→ **What you have to do**: Reproduce all of the records below word for word, leaving the pictures out.

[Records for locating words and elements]
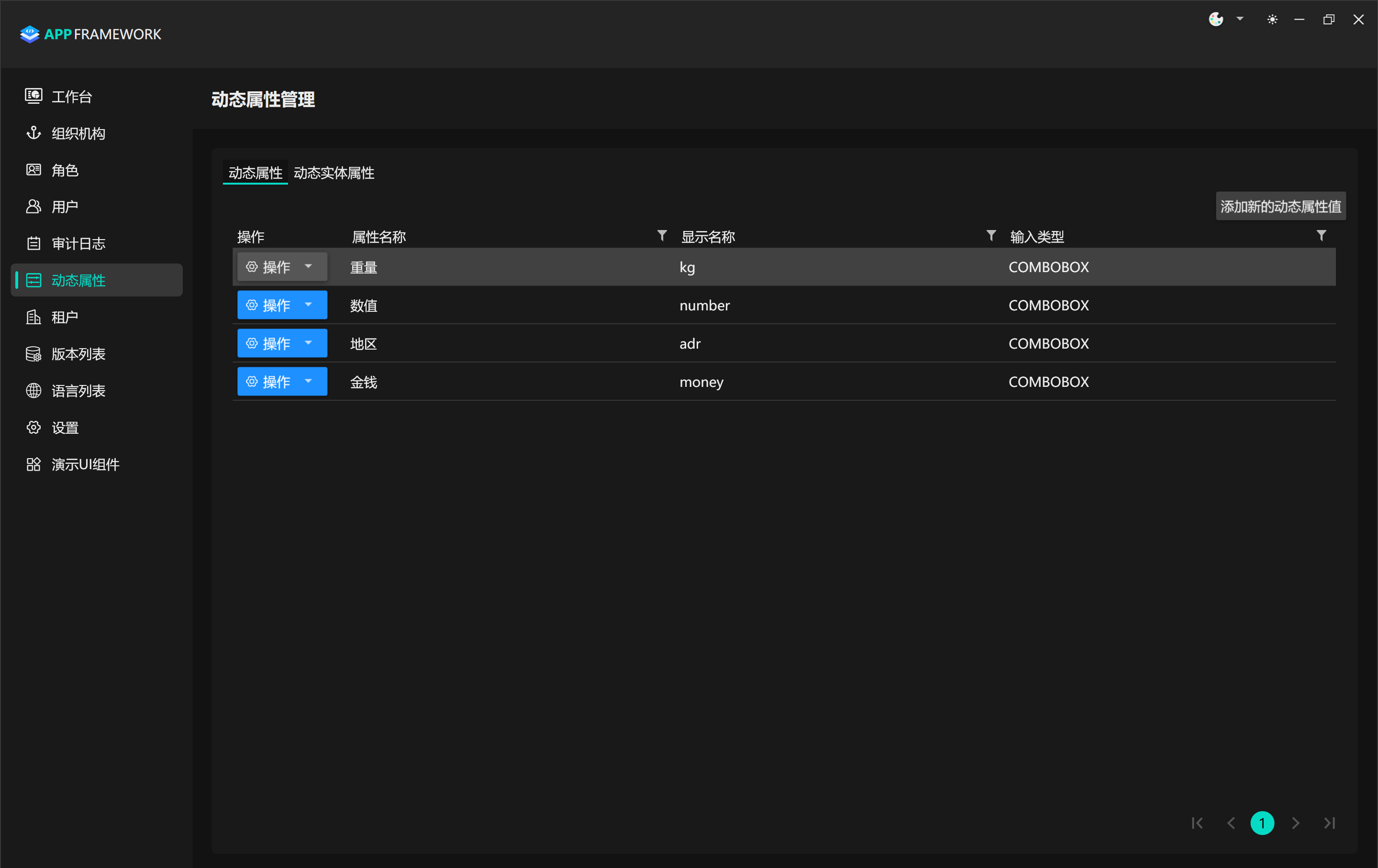Go to the last page arrow
1378x868 pixels.
coord(1329,823)
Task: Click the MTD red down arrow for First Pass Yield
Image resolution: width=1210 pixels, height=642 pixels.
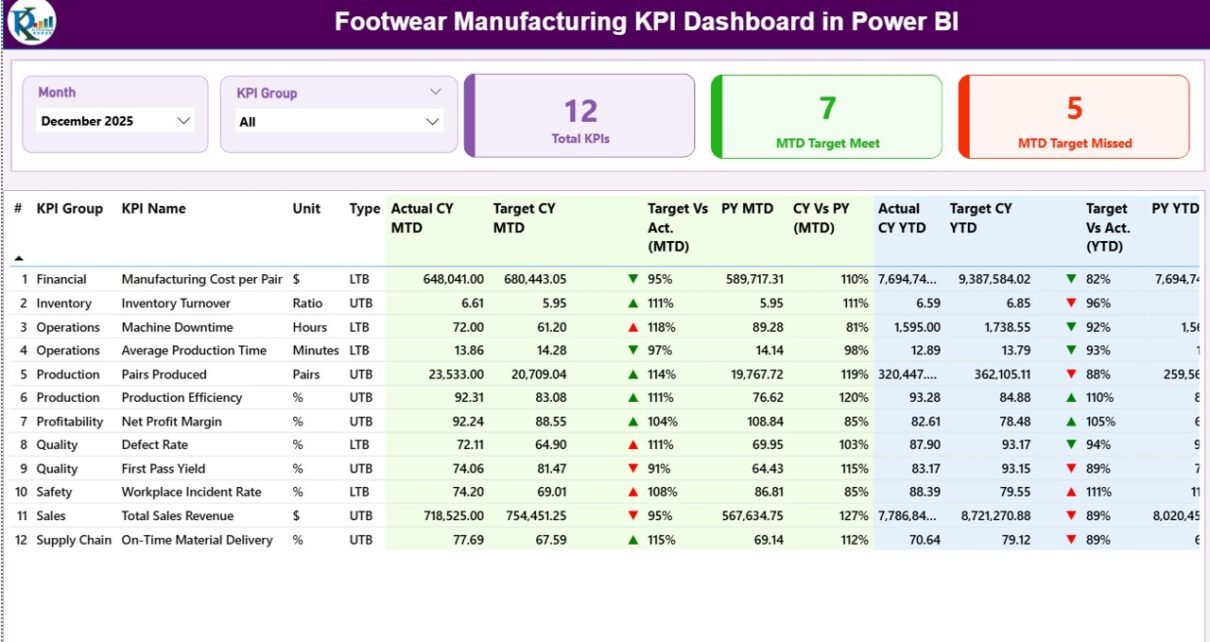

→ **Completed exercise**:
Go to the last page arrow
1378x868 pixels.
coord(1329,823)
Task: Click the MTD red down arrow for First Pass Yield
Image resolution: width=1210 pixels, height=642 pixels.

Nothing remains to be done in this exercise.